Tarefa A
De acordo com o texto fornecido, de qual movimento Renan Santos é um dos coordenadores?
Tarefa B
Modifique o trecho do texto fornecido que vai de "O espírito das" até "vai se romper.", inclusive, trocando "Movimento Brasil Livre" por "MBL".

Texto fornecido
------------------------------------------------

O espírito das ruas – Quem vai abreviar o mandato de Dilma Rousseff para o bem do Brasil
Em artigo exclusivo para o blog, Renan Santos, um dos coordenadores do Movimento Brasil Livre, recupera a origem do espírito que levou milhões para as ruas
Renan Santos é um dos coordenadores do Movimento Brasil Livre. MBL e Vem Pra Rua — em companhia de outros grupos — respondem pela convocação e organização das maiores manifestações da história do país. Foram eles os primeiros a ter a coragem de apontar que o rei — ou a rainha, se indelicado não parecer — estava nu. Quando convocaram a primeira manifestação em favor do impeachment, em março do ano passado, boa parte do establishment político olhou aquilo com incredulidade. Eis Dilma Rousseff por um fio, que vai se romper.
No excelente artigo que escreve para este blog, abaixo, Renan trata do espírito que anima os brasileiros que ocuparam os espaços públicos para pedir, de forma ordeira e pacífica, que Dilma deixe a Presidência da República.

------------------------------------------------

Dados de localização de palavras e elementos:
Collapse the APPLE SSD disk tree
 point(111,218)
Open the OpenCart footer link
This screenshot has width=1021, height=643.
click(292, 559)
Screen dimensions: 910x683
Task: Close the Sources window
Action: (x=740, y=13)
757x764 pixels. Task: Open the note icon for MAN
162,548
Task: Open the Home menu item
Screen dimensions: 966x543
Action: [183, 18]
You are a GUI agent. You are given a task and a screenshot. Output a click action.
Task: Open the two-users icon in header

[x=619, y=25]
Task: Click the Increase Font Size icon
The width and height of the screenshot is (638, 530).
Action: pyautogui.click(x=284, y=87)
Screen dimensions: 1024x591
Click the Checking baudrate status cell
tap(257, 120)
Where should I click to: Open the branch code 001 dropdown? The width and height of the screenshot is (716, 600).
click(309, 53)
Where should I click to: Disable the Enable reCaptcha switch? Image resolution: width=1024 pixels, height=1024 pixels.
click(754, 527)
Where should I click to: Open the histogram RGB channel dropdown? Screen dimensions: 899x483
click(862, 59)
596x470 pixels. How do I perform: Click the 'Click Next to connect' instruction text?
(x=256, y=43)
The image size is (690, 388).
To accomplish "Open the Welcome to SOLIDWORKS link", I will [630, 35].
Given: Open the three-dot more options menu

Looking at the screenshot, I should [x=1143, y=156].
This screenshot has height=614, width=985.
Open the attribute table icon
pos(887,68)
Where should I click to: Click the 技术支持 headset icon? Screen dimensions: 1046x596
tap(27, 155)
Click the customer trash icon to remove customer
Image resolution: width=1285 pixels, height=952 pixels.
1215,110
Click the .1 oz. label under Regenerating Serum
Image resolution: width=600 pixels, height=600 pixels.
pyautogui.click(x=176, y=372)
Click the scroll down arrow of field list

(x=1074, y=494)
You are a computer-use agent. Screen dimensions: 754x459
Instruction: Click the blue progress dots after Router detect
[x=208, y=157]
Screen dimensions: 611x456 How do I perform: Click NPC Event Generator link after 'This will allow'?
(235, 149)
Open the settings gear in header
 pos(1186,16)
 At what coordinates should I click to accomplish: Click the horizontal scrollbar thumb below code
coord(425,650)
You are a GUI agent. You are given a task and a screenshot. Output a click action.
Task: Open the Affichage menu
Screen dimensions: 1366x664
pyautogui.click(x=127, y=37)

------------------------------------------------

Resposta correta A
Do Movimento Brasil Livre.

Resposta correta B
O espírito das ruas – Quem vai abreviar o mandato de Dilma Rousseff para o bem do Brasil
Em artigo exclusivo para o blog, Renan Santos, um dos coordenadores do MBL, recupera a origem do espírito que levou milhões para as ruas
Renan Santos é um dos coordenadores do MBL. MBL e Vem Pra Rua — em companhia de outros grupos — respondem pela convocação e organização das maiores manifestações da história do país. Foram eles os primeiros a ter a coragem de apontar que o rei — ou a rainha, se indelicado não parecer — estava nu. Quando convocaram a primeira manifestação em favor do impeachment, em março do ano passado, boa parte do establishment político olhou aquilo com incredulidade. Eis Dilma Rousseff por um fio, que vai se romper.